* TASK INSTRUCTIONS *
Find the line containing "Task: Open the Display Option selector" in the records below. Copy exactly that line and each one after it, ending at the line containing "Task: Open the Git tool window icon", and nothing more.

* INPUT RECORDS *
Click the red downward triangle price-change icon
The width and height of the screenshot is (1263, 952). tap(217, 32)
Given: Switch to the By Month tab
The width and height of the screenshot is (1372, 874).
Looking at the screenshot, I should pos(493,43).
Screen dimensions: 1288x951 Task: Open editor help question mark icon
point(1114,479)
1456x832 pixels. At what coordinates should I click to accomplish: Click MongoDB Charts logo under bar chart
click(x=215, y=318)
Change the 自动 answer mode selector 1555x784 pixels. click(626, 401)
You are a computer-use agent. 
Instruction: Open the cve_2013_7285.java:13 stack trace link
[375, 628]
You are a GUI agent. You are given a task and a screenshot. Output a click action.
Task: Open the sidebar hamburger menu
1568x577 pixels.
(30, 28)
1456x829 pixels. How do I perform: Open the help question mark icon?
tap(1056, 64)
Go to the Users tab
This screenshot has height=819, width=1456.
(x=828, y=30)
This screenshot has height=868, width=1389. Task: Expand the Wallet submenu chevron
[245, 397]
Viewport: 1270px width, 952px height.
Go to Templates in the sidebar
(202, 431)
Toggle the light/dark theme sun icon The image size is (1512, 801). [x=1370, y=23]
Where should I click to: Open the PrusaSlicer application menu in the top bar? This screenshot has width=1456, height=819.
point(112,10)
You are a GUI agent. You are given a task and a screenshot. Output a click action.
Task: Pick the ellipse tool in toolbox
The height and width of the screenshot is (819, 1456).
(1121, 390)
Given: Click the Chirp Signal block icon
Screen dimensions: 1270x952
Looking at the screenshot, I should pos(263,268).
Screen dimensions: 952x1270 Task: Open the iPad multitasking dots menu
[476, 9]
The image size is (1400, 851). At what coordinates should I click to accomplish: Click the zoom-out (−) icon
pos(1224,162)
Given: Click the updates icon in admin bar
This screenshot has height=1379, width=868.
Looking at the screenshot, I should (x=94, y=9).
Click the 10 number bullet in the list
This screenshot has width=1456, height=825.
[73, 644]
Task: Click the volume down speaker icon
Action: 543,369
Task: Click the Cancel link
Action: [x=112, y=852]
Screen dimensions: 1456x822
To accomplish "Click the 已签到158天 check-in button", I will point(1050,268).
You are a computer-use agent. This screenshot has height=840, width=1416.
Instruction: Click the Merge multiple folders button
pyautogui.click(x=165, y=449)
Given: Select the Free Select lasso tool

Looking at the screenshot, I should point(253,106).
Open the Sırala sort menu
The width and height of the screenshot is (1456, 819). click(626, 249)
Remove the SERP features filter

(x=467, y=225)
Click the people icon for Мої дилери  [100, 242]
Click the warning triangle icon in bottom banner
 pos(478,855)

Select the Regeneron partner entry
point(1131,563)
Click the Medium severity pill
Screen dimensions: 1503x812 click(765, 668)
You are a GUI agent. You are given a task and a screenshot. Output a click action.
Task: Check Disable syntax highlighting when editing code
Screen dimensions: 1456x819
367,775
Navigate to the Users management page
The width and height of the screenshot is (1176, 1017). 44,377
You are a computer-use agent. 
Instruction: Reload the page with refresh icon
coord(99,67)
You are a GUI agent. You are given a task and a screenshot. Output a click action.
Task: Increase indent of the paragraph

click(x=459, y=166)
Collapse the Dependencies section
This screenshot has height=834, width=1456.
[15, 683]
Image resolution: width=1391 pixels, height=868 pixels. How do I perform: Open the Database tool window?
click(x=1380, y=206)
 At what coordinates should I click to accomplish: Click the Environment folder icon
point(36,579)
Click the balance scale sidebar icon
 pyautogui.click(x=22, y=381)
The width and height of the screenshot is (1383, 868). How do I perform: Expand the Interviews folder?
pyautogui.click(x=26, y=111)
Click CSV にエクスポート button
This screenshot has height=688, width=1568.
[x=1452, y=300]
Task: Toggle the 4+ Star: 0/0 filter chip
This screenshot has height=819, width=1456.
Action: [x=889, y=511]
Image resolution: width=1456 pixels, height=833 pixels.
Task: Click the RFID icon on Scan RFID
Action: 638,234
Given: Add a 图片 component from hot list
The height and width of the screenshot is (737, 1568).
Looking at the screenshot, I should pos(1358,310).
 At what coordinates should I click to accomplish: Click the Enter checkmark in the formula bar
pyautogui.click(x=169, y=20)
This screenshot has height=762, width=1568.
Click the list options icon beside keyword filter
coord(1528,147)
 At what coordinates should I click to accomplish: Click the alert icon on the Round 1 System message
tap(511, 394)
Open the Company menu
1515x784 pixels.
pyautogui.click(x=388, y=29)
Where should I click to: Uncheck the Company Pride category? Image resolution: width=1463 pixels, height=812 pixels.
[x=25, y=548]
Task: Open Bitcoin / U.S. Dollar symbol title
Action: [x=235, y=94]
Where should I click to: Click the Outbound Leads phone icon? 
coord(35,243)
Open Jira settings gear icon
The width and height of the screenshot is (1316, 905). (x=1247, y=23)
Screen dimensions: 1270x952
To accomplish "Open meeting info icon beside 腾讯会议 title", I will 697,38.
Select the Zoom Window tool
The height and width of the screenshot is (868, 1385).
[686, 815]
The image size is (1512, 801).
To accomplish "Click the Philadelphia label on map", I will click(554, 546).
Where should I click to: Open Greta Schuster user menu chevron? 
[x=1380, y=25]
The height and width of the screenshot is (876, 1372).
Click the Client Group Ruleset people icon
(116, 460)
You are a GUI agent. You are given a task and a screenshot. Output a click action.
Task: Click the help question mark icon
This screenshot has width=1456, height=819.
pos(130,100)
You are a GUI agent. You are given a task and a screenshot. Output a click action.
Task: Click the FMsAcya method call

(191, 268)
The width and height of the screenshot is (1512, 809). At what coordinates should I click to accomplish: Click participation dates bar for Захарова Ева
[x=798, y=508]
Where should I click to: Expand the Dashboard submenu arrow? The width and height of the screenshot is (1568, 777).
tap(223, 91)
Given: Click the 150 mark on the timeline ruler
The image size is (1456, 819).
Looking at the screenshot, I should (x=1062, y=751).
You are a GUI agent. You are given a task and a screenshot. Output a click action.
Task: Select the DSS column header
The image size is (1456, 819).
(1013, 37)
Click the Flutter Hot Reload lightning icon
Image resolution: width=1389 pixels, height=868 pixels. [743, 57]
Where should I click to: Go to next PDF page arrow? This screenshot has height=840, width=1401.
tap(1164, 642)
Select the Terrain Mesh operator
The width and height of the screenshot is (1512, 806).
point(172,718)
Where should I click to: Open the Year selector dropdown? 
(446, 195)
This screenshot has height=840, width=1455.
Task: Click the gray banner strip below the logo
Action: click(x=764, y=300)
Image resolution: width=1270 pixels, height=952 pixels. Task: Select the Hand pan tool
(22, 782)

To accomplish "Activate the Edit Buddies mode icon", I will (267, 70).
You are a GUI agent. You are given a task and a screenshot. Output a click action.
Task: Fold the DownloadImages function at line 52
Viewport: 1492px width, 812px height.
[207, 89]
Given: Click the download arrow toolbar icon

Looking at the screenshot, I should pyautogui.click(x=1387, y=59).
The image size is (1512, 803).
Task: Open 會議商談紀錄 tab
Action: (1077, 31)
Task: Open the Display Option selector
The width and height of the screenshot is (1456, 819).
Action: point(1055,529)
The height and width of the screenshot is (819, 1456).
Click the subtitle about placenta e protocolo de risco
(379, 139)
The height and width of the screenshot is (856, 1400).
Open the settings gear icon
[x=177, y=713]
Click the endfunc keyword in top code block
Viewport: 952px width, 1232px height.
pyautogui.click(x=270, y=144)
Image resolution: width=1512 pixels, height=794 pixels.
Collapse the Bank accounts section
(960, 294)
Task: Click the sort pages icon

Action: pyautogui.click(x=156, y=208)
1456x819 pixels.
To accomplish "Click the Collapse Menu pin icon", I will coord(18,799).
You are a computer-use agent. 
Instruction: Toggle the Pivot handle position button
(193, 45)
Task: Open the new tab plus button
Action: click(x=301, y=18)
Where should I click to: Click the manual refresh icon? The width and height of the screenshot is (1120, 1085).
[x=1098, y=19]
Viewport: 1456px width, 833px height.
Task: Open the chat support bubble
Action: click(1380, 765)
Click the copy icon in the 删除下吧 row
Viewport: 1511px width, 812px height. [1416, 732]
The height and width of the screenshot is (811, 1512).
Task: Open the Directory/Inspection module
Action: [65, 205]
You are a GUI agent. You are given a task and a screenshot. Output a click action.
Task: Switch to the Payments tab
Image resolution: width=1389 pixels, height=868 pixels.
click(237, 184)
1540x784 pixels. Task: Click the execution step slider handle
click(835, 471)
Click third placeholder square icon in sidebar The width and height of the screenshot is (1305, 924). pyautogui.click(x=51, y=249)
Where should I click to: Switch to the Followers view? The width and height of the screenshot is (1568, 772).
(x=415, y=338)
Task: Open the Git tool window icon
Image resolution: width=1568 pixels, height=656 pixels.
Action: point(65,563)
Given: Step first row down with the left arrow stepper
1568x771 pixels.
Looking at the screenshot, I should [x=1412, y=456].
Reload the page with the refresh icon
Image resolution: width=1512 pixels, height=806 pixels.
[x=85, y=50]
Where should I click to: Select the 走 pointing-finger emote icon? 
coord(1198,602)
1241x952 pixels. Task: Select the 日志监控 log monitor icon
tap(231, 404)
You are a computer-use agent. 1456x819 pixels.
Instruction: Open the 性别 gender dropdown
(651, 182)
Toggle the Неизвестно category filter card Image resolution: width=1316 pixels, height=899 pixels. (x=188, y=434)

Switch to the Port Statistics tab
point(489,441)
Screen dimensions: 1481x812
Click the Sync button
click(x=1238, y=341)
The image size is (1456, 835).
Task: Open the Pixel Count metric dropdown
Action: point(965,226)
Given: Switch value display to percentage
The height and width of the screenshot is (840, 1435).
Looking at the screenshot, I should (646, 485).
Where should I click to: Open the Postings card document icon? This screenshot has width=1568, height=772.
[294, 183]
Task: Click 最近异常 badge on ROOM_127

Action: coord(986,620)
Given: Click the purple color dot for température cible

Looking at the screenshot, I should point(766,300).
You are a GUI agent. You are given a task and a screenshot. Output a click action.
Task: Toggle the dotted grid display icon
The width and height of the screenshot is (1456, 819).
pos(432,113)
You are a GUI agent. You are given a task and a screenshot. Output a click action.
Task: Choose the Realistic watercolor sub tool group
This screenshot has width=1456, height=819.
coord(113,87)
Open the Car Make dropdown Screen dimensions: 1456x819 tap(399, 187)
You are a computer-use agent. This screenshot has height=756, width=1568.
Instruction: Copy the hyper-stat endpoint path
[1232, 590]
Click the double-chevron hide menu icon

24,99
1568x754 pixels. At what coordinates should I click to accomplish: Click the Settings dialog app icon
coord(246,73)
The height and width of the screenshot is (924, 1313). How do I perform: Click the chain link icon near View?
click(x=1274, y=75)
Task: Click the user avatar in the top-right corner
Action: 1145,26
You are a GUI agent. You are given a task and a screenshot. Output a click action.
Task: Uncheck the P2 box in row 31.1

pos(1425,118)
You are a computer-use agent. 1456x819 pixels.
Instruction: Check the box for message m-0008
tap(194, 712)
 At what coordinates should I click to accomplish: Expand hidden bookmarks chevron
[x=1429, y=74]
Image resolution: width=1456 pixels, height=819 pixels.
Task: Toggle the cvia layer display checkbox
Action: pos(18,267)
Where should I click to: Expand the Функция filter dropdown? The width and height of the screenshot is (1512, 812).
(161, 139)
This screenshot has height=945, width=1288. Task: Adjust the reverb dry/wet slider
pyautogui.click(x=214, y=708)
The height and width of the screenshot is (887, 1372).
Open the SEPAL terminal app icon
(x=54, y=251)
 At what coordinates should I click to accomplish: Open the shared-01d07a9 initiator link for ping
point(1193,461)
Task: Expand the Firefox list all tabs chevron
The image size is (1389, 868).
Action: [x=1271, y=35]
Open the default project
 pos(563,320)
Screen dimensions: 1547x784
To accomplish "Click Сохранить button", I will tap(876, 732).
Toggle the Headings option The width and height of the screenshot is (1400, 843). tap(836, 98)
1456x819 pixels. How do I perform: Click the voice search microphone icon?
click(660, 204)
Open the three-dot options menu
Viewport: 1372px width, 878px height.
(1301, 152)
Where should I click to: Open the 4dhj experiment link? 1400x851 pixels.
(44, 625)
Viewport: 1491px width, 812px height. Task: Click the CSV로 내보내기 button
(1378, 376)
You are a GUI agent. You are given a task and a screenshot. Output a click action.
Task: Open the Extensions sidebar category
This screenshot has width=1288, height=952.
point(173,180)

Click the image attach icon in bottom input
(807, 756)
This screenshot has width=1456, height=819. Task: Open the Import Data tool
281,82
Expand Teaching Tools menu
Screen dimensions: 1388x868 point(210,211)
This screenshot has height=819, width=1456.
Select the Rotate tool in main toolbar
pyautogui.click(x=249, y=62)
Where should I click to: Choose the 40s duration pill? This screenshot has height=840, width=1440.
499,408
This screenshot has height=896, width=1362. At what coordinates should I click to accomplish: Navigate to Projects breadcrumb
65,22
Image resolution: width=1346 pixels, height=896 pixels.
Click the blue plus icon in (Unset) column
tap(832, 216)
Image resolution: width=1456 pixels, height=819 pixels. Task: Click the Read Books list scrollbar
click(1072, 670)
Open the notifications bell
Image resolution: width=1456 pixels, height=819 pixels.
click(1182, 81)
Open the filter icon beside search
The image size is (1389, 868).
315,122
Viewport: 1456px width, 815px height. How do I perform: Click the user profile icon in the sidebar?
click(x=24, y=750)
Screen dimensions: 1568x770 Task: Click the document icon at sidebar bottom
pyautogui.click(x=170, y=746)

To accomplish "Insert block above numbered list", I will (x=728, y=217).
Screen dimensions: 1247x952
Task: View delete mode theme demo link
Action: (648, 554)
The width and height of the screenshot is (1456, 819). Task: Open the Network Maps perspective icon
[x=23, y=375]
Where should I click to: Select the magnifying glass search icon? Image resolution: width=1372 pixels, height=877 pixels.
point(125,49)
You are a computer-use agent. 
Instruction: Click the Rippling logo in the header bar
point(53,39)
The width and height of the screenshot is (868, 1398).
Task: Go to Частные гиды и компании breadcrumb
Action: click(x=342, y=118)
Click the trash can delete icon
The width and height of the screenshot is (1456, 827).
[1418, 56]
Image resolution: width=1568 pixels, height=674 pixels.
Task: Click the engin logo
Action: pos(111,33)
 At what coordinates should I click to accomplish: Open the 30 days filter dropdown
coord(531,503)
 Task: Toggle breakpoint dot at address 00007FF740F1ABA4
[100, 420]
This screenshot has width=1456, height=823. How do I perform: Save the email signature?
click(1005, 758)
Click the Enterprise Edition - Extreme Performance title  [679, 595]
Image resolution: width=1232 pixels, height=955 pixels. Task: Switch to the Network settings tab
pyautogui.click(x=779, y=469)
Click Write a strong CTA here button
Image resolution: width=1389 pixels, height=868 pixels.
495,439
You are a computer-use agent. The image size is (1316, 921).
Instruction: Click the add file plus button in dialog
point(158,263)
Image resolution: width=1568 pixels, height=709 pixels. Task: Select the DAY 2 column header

* REPLY TO THE EXERCISE *
Task: Open the Display Option selector
The width and height of the screenshot is (1456, 819).
Action: point(1055,529)
The height and width of the screenshot is (819, 1456).
Click the subtitle about placenta e protocolo de risco
(379, 139)
The height and width of the screenshot is (856, 1400).
Open the settings gear icon
[x=177, y=713]
Click the endfunc keyword in top code block
Viewport: 952px width, 1232px height.
pyautogui.click(x=270, y=144)
Image resolution: width=1512 pixels, height=794 pixels.
Collapse the Bank accounts section
(960, 294)
Task: Click the sort pages icon

Action: pyautogui.click(x=156, y=208)
1456x819 pixels.
To accomplish "Click the Collapse Menu pin icon", I will coord(18,799).
You are a computer-use agent. 
Instruction: Toggle the Pivot handle position button
(193, 45)
Task: Open the new tab plus button
Action: click(x=301, y=18)
Where should I click to: Click the manual refresh icon? The width and height of the screenshot is (1120, 1085).
[x=1098, y=19]
Viewport: 1456px width, 833px height.
Task: Open the chat support bubble
Action: click(1380, 765)
Click the copy icon in the 删除下吧 row
Viewport: 1511px width, 812px height. [1416, 732]
The height and width of the screenshot is (811, 1512).
Task: Open the Directory/Inspection module
Action: [65, 205]
You are a GUI agent. You are given a task and a screenshot. Output a click action.
Task: Switch to the Payments tab
Image resolution: width=1389 pixels, height=868 pixels.
click(237, 184)
1540x784 pixels. Task: Click the execution step slider handle
click(835, 471)
Click third placeholder square icon in sidebar The width and height of the screenshot is (1305, 924). pyautogui.click(x=51, y=249)
Where should I click to: Switch to the Followers view? The width and height of the screenshot is (1568, 772).
(x=415, y=338)
Task: Open the Git tool window icon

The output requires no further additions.